Unshelved by Bill Barnes and Gene Ambaum
comic strip overdue media

Monday, January 25, 2016

Well, apparently Hell has frozen over...

Or perhaps the opposite has occurred. I came home tonight and it appears (at least as far as I could see) that my street has, indeed, been ploughed. Kudos to Lexington for adding contractors to help this year. It was a very pleasant surprise, anyway.

It was nice to be back at work today, and I caught up pretty quickly. One of the ladies at work who is subbing for a co-worker out on maternity leave came in and asked me if I’d seen the Sarah Palin endorsement of Donald Trump.
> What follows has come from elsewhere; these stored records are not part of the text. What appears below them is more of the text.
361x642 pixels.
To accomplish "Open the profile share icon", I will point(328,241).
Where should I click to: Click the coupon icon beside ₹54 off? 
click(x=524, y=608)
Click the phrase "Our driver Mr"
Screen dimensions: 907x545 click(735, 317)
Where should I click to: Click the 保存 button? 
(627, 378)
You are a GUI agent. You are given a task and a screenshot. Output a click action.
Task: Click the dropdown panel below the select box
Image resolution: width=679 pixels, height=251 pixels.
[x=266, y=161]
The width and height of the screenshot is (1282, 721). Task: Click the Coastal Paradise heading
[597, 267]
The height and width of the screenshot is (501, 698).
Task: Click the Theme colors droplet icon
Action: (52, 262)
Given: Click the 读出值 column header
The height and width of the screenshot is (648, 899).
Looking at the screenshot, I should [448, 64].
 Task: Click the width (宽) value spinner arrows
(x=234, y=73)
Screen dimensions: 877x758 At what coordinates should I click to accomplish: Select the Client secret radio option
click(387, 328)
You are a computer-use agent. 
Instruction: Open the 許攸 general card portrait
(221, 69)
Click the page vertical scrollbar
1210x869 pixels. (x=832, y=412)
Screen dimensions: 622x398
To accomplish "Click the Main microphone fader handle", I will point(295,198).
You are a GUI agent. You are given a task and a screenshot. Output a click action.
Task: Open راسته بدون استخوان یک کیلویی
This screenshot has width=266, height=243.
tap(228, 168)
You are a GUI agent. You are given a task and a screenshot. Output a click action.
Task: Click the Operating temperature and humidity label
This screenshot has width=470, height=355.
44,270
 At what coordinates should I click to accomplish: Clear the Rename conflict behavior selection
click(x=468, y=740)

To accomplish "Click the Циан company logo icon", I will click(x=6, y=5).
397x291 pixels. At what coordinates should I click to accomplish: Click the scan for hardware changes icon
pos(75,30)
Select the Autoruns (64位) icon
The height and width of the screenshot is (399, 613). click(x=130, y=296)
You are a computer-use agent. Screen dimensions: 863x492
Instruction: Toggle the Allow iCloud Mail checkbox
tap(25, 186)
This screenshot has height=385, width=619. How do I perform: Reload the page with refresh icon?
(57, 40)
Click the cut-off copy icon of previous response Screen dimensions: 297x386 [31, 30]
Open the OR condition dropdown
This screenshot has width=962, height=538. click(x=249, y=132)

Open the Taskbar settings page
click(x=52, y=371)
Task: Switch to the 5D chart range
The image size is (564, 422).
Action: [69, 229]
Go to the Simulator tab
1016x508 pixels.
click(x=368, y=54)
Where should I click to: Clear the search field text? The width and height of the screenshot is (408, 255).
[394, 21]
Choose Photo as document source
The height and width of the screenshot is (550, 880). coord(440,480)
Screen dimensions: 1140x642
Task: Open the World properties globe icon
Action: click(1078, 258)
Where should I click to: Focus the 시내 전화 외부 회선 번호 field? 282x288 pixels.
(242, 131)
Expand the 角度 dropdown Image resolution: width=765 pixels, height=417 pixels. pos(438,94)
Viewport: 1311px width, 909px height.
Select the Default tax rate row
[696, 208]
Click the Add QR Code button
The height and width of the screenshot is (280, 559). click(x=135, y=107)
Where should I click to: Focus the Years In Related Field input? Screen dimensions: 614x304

I’d seen the ‘Saturday Night Live’ skit, but she told me that the original was far more surreal. So on my break I watched that and the Stephen Colbert take on it. Oh, my goodness. It was worse than I thought. What scares me? Americans actually pay attention to these two self-absorbed egomaniac blowhards. Only Sarah Palin would make a political endorsement in a showy blouse and talk a lot about herself, rambling on and on saying crude things about the current President and looking like she’s laughing at the very people she’s talking to at the same time. Both she and Trump sicken me.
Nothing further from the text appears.